Mise en place d’un modèle de distribution
Lors d’un entretien avec Fondsnieuws, Slendebroek souligne que l’industrie des fonds basée en Grande-Bretagne est confrontée à deux défis à court terme et un à long terme. À court terme, les gestionnaires d’actifs veulent continuer à fournir des produits et services aux clients de l’Union européenne après le 31 décembre prochain, après la fin formelle de la période de transition après le Brexit. Il se pourrait alors que les prestataires de services britanniques ne puissent plus desservir leurs clients UE depuis l’extérieur de l’union commune.
Mais Slendebroek affirme que « littéralement tout le monde dans le secteur a mis en place un modèle de distribution, par exemple avec des SICAV au Luxembourg, afin que la distribution de produits et stratégies dans l’Union européenne puisse se poursuivre. « C’est bien sûr le grand avantage de ce secteur. Il compte des parties transfrontalières relativement importantes, qui sont également actives au sein même de l’Union européenne.
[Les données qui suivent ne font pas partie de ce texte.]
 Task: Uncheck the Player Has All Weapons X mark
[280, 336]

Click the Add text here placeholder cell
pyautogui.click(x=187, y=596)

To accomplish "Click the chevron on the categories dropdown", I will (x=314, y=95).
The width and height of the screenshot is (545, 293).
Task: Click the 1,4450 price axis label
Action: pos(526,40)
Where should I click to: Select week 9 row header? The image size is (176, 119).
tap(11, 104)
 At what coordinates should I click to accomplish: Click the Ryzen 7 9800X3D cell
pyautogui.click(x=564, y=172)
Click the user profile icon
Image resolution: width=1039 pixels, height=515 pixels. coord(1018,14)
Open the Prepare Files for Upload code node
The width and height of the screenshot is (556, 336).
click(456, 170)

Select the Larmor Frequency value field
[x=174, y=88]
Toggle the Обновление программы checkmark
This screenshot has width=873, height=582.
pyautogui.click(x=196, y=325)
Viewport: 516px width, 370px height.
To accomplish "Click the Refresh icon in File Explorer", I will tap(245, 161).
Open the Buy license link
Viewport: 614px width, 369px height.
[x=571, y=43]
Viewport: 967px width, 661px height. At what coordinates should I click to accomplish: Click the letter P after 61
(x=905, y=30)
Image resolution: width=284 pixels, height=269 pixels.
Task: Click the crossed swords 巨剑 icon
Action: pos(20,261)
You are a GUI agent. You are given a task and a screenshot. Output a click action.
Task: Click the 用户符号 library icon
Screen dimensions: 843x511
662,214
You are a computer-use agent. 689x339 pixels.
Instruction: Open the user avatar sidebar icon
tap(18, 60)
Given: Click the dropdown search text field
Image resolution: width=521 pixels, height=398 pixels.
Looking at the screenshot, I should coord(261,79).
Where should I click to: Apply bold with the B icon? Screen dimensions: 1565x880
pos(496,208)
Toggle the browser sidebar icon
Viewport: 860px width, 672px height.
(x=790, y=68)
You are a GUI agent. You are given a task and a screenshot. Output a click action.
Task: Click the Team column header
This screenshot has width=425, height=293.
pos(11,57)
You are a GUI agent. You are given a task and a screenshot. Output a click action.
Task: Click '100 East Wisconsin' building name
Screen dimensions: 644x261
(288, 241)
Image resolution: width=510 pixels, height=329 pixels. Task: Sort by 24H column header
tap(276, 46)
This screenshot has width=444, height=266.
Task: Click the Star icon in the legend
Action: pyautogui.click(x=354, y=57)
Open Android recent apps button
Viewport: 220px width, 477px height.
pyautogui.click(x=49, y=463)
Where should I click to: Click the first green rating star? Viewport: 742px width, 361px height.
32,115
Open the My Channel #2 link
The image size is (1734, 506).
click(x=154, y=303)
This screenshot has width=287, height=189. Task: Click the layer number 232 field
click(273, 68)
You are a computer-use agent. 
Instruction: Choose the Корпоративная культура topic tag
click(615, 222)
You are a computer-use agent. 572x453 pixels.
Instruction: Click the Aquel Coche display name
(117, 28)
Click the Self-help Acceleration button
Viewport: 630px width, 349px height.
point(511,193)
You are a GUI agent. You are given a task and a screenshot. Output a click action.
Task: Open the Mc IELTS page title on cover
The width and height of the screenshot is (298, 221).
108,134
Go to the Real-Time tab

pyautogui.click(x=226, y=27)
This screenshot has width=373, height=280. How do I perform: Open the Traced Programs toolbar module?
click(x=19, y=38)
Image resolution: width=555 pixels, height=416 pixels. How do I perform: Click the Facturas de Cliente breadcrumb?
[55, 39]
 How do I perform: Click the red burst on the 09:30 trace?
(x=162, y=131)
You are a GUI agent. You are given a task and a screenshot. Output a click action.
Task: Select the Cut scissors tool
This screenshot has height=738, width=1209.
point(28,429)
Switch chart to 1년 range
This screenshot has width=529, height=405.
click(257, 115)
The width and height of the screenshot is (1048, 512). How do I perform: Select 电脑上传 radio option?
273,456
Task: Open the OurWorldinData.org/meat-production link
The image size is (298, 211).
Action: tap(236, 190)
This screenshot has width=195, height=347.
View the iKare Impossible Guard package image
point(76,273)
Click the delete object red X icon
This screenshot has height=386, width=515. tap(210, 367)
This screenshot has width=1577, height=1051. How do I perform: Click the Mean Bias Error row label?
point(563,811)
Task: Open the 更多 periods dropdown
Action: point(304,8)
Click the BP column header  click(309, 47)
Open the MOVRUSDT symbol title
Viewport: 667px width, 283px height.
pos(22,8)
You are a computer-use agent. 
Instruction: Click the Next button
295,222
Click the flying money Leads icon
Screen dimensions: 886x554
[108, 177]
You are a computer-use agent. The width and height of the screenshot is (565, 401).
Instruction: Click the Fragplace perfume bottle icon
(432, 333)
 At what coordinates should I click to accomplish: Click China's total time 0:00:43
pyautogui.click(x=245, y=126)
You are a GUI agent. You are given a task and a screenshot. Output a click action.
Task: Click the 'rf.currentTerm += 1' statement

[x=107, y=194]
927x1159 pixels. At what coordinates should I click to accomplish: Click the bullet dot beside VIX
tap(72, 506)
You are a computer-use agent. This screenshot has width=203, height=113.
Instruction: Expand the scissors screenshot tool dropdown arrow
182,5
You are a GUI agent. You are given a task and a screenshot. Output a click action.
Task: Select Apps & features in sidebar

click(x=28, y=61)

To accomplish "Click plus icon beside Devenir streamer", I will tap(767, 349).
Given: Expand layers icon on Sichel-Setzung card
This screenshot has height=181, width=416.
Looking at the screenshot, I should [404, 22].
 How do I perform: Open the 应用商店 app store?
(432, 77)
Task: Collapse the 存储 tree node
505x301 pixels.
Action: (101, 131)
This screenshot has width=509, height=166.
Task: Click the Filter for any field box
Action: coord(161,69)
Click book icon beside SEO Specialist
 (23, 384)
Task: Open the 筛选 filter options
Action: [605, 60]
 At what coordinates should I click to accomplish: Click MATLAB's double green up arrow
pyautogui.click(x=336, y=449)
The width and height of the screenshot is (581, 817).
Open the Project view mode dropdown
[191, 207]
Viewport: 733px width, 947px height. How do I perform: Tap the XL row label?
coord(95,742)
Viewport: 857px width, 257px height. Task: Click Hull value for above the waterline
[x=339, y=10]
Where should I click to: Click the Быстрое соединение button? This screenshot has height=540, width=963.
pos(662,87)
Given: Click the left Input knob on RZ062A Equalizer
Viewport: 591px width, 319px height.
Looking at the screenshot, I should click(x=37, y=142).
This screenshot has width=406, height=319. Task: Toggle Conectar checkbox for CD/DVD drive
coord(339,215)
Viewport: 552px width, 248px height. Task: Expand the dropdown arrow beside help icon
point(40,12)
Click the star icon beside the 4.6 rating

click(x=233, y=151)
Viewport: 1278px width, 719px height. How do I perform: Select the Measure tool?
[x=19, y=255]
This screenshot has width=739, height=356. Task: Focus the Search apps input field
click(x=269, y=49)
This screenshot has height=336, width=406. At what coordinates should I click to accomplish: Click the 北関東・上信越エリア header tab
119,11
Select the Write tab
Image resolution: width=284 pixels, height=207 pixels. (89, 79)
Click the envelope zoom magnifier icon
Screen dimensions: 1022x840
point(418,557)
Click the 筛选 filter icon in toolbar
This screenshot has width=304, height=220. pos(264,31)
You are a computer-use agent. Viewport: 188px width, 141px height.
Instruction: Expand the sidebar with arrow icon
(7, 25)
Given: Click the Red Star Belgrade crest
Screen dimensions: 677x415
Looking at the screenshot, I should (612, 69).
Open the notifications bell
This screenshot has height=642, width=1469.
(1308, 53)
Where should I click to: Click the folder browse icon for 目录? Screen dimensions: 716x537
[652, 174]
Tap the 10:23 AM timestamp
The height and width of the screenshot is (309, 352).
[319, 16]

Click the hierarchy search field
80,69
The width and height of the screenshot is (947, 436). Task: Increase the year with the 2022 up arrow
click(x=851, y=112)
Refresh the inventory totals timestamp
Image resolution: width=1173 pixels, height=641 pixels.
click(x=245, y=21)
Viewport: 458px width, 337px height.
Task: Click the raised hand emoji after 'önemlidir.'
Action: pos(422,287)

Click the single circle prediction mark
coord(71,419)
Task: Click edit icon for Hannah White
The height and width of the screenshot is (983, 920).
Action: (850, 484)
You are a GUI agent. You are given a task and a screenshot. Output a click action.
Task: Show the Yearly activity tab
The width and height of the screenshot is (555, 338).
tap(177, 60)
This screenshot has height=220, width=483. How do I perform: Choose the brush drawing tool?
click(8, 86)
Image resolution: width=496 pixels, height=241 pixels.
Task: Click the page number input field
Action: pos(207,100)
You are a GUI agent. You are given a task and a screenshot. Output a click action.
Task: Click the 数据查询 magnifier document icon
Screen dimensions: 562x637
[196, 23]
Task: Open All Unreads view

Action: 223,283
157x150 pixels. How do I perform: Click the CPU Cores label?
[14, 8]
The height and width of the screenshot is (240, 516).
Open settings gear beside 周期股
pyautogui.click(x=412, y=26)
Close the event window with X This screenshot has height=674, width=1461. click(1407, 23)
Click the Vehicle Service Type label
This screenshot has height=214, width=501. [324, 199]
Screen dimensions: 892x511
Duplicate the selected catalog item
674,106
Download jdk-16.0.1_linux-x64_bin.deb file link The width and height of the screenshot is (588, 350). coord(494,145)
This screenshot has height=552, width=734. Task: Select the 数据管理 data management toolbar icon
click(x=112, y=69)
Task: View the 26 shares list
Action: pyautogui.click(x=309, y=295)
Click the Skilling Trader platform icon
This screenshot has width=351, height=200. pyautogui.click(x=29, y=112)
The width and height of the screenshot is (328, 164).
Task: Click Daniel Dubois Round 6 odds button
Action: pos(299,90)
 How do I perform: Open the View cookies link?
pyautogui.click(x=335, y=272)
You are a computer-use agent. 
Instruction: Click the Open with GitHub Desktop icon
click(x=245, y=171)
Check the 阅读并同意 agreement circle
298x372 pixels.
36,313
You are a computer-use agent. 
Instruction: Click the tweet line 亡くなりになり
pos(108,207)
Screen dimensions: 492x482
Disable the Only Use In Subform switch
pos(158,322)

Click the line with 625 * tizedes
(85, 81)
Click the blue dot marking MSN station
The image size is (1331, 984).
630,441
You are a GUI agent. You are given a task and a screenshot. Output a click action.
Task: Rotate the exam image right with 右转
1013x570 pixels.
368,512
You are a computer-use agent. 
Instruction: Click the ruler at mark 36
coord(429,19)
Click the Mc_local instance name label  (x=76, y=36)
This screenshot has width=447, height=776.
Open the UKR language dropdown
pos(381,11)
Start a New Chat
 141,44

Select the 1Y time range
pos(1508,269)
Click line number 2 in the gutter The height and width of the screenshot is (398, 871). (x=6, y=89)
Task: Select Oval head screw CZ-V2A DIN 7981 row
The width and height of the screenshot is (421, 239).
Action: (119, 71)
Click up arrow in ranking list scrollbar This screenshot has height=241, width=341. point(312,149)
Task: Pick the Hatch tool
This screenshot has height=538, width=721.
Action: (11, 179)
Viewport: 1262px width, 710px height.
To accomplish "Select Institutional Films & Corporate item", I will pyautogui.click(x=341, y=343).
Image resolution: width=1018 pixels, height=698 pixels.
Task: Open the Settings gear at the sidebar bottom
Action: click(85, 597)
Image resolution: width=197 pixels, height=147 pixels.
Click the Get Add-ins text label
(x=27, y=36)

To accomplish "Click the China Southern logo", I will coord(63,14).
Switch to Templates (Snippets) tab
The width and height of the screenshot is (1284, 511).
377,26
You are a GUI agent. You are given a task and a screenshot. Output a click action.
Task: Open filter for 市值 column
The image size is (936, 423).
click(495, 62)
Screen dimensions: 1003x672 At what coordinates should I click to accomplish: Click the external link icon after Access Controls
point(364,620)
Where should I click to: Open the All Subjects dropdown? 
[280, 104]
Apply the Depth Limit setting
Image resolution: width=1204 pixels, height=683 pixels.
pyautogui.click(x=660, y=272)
De plus, il s’agit d’‘intangibles’, que vous pouvez fournir quel que soit le lieu de votre production ou de vos services. »
À cet égard, conformément aux avertissements que les régulateurs européens et nationaux lancent depuis un certain temps déjà, les sociétés de fonds se sont bien préparées à la période postérieure au 31 décembre 2020, lorsque Brexit sera formellement une réalité et que la période de transition - telle qu’elle se présente actuellement - prendra fin.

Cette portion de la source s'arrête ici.